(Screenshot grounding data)
============

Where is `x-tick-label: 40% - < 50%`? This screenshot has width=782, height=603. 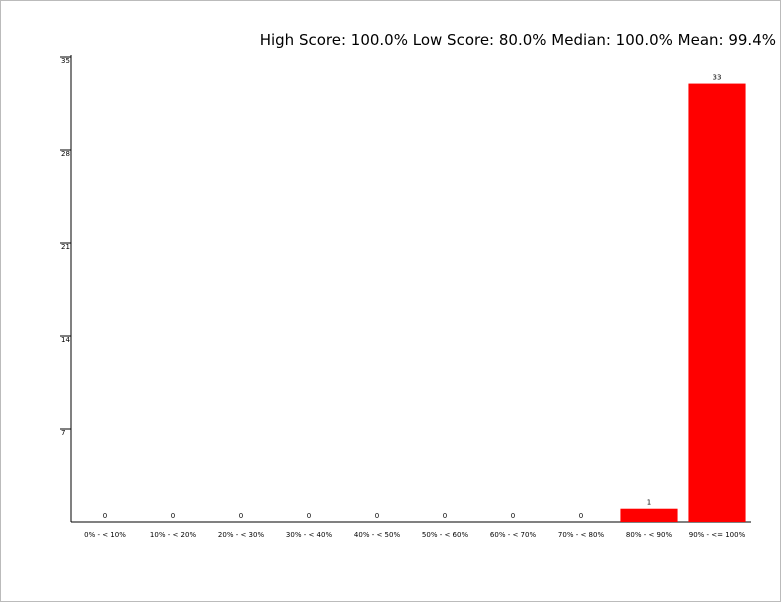
x-tick-label: 40% - < 50% is located at coordinates (378, 535).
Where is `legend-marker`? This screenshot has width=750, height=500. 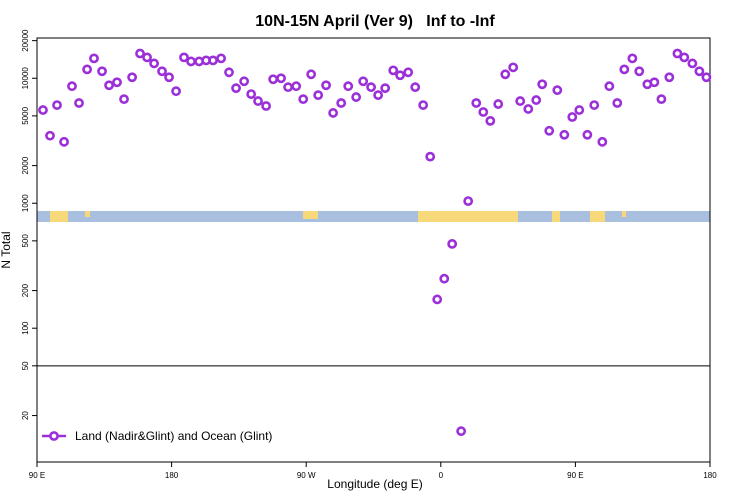
legend-marker is located at coordinates (54, 436).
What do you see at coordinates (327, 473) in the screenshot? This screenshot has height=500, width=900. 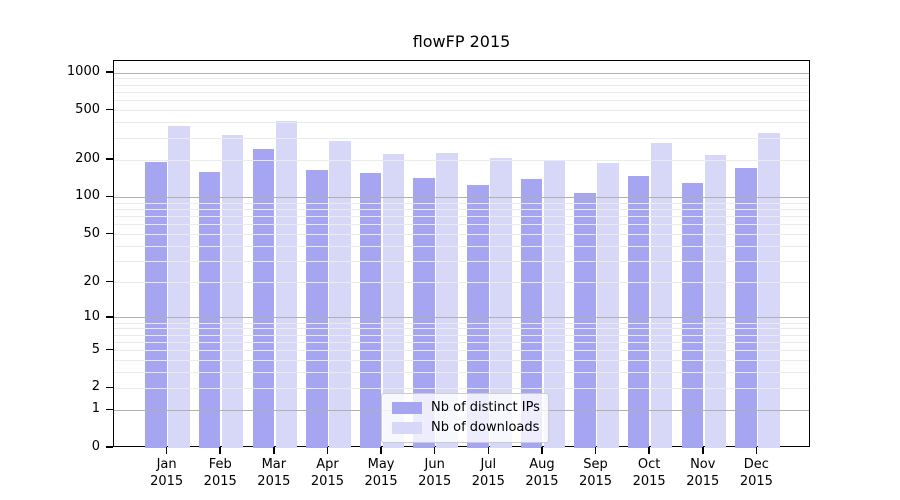 I see `x-tick-label: Apr 2015` at bounding box center [327, 473].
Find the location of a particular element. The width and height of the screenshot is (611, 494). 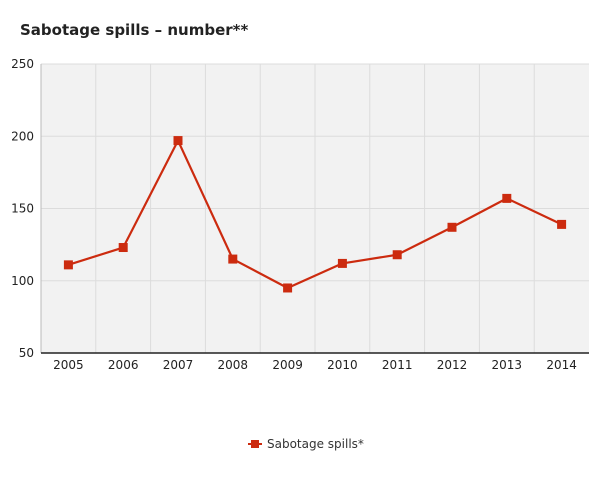

x-tick-label: 2010 is located at coordinates (342, 365).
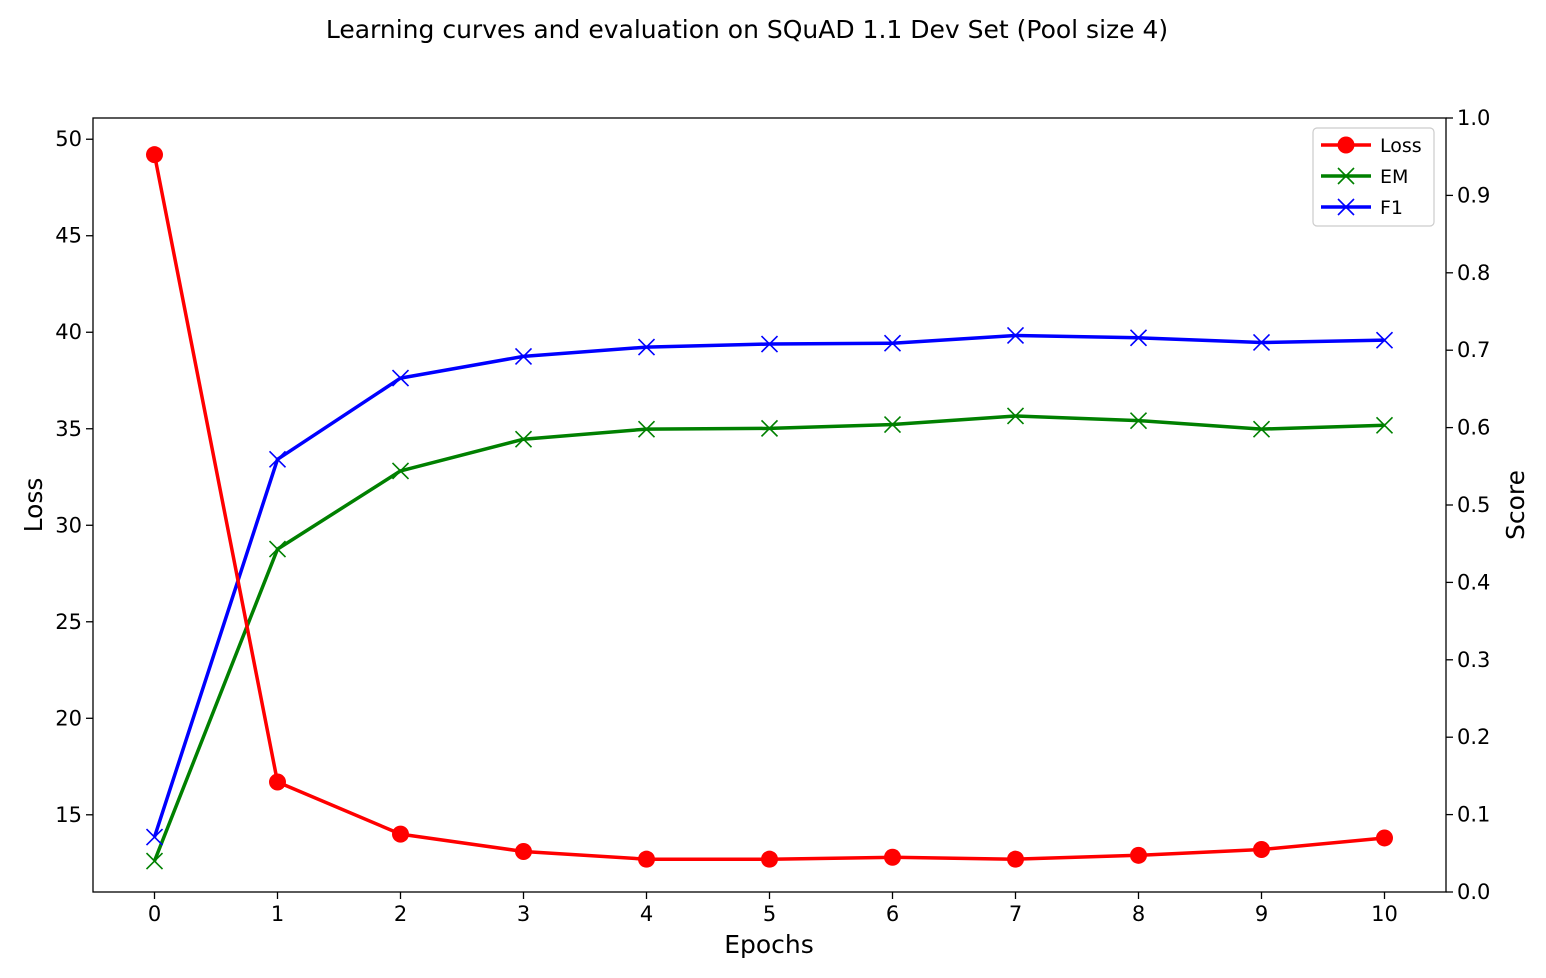 The width and height of the screenshot is (1546, 978). What do you see at coordinates (34, 506) in the screenshot?
I see `y-axis-left-title: Loss` at bounding box center [34, 506].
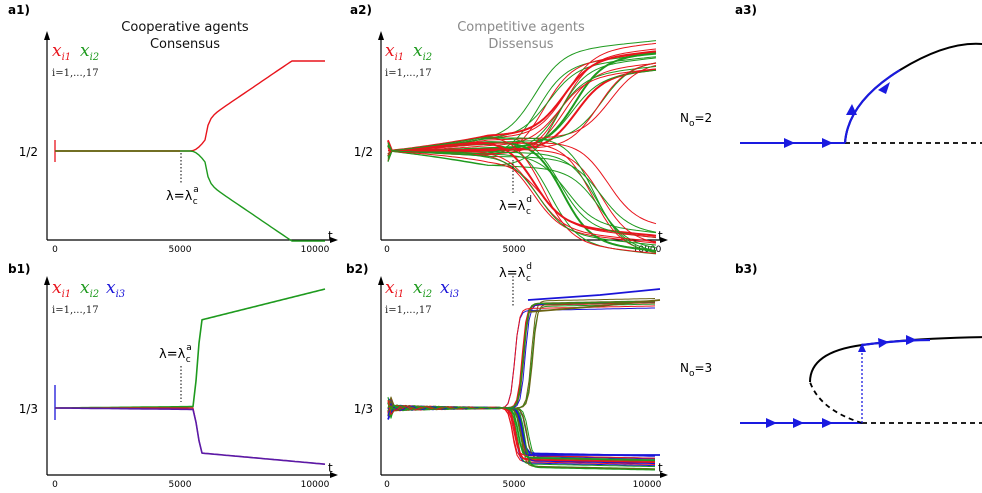  Describe the element at coordinates (55, 485) in the screenshot. I see `x-tick-0-b1: 0` at that location.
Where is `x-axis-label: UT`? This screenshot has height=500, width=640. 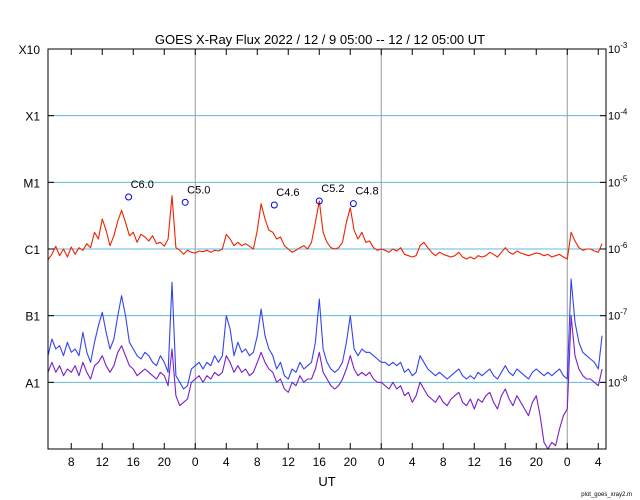 x-axis-label: UT is located at coordinates (326, 482).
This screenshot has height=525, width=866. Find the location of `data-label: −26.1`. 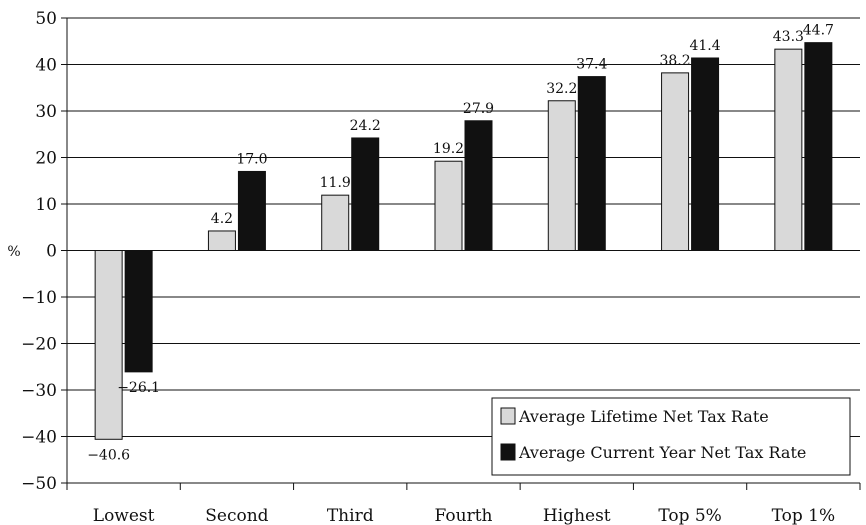

data-label: −26.1 is located at coordinates (138, 388).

============

WHAT TO WORK ON
Put the stretch from the start of the records through the line that contains "legend-marker is located" into a numbered list, skipping blank lines. Leave the pictures out of your answer.

OUTPUT FOR THIS EXERCISE
1. Where is `x-tick-label: 40% - < 50%`? This screenshot has width=782, height=603. 
2. x-tick-label: 40% - < 50% is located at coordinates (378, 535).
3. Where is `legend-marker`? This screenshot has width=750, height=500. 
4. legend-marker is located at coordinates (54, 436).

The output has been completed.